Insight into hypoxic preconditioning and ischemic injury through determination of nPKCε-interacting proteins in mouse brain.

Cerebral hypoxic preconditioning (HPC) provides neuroprotection by intracellular signaling pathways. We previously demonstrated that novel protein kinase Cε (nPKCε) activation participated in cerebral HPC development. In this study, we explore the role of nPKCε in HPC-induced neuroprotection against middle cerebral artery occlusion (MCAO)-induced ischemic injury and identify its possible signaling molecules. A total of 131 adult male BALB/c mice were divided into eight groups: normoxic control (n=9), HPC (n=9), HPC+εV1-2 (n=13), Sham (n=19), HPC+sham (n=6), Ischemia (I, 6h MCAO, n=31), HPC+I (n=25) and HPC+εV1-2+I (n=19). nPKCε specific inhibitor εV1-2 was administered via intracerebroventricular injection.
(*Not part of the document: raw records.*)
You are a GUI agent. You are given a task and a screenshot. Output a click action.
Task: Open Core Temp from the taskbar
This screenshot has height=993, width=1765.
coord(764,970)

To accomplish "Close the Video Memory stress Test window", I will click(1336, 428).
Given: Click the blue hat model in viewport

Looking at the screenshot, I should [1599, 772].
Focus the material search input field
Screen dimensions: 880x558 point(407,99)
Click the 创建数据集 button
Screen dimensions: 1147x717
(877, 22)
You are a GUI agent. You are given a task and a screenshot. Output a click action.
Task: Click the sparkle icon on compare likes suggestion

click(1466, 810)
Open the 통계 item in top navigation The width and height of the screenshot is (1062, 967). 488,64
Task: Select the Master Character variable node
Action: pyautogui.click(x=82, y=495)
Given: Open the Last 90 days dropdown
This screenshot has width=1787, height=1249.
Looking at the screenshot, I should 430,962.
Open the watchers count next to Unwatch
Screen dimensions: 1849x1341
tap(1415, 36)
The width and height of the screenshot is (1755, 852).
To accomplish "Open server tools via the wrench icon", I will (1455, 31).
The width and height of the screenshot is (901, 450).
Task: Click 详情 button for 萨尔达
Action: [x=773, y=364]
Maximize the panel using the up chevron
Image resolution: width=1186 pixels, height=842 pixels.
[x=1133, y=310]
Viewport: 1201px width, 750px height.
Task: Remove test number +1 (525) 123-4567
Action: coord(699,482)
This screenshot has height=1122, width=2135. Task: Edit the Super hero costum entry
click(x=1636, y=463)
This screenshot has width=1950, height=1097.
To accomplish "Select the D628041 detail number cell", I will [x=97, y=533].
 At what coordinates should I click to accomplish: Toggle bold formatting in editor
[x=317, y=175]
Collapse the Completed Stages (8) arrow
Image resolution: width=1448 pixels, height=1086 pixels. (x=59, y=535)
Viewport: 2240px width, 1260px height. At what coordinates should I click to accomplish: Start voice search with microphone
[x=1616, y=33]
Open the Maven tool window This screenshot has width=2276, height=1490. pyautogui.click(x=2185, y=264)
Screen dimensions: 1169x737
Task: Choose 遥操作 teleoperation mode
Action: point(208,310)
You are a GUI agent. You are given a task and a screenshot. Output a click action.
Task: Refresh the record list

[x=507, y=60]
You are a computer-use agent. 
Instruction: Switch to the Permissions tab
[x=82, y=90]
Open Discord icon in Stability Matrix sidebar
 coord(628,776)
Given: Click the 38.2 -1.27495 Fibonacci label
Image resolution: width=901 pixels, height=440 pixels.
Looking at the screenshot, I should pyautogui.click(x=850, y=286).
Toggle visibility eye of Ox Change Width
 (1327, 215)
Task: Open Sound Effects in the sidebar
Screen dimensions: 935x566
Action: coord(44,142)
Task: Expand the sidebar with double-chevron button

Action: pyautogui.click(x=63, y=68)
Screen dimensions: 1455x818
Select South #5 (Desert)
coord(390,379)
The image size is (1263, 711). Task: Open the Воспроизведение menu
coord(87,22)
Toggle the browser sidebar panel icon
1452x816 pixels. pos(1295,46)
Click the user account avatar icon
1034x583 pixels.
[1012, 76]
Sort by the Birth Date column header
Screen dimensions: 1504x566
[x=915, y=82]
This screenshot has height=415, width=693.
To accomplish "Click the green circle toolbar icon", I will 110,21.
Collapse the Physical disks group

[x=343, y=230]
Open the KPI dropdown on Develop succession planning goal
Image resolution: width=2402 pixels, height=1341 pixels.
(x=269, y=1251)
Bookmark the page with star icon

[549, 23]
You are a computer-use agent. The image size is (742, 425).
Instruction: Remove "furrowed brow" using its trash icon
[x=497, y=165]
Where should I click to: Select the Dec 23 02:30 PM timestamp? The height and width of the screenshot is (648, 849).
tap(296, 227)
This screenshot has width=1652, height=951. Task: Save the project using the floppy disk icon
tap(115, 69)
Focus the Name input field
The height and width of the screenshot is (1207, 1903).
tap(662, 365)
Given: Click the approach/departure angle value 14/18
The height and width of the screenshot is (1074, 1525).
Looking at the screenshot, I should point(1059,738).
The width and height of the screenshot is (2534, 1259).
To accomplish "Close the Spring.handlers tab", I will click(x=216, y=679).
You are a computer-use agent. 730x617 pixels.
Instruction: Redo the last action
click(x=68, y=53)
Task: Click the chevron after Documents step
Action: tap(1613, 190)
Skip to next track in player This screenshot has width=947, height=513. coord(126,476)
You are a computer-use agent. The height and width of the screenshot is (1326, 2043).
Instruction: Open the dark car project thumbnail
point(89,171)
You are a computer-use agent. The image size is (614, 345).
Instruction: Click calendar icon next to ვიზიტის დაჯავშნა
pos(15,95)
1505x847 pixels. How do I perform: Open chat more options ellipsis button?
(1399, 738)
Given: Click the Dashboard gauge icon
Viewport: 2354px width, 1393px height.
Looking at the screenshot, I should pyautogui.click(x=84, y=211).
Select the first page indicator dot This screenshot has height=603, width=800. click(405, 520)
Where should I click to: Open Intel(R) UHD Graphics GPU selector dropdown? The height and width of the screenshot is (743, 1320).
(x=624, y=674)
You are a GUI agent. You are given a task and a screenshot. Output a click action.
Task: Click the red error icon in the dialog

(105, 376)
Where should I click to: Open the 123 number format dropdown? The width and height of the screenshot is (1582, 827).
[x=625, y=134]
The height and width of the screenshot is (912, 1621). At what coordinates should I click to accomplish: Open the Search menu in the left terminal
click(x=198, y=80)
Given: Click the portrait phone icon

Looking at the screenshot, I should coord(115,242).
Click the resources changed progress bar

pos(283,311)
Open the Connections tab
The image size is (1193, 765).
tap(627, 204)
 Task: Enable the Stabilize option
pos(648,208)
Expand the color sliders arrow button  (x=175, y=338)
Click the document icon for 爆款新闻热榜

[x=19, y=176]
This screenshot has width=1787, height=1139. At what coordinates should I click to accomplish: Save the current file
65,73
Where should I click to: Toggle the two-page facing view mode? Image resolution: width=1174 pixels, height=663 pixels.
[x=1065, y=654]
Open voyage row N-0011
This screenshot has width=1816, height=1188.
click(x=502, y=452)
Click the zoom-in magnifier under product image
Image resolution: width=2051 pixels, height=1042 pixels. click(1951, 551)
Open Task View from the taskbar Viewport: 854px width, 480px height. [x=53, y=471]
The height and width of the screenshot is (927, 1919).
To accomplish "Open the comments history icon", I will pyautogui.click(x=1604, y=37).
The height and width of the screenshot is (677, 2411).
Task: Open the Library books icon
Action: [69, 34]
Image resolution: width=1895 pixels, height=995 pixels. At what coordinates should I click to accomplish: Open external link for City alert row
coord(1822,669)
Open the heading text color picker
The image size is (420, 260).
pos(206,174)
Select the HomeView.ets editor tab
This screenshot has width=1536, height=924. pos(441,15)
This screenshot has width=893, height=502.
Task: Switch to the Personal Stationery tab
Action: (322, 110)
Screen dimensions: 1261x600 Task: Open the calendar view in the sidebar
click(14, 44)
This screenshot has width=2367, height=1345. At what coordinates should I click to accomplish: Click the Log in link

Western blot, 2,3,5-triphenyltetrazolium chloride staining and terminal deoxynucleotidyl transferase-mediated dUTP nick end labeling were applied to determine nPKCε membrane translocation, infarction volume and programmed cell death (PCD), respectively. Two-dimensional gel electrophoresis (2-De) and matrix assisted laser desorption ionization time-of-flight mass spectrometry (MALDI-TOF MS) were used to identify nPKCε-interacting proteins, followed by bioinformatics analysis of genee ontology (GO) to predict nPKCε-specific signaling pathways. Our results showed that HPC attenuates MCAO-induced brain injuries and stabilized nPKCεmembrane translocation in peri-infarct region, which was abolished by nPKCε-speecific inhibitor εV1-2. Proteomics analysis revealed 8 up- and 3 down-regulated nPKCε-interacting proteins both in cytosolic and particulate fractions of HPC mouse brain. GO analysis predicted 25 significant nPKCε-specific signaling pathways among the 16 identified nPKCε-interacting proteins in brain of HPC mice. This study is the first to report multiple nPKCε-interacting proteins and their signaling pathways in HPC mouse brain, suggesting that nPKCε signaling molecules is responsible for HPC-induced neuroprotection against cerebral ischemic injuries of mice.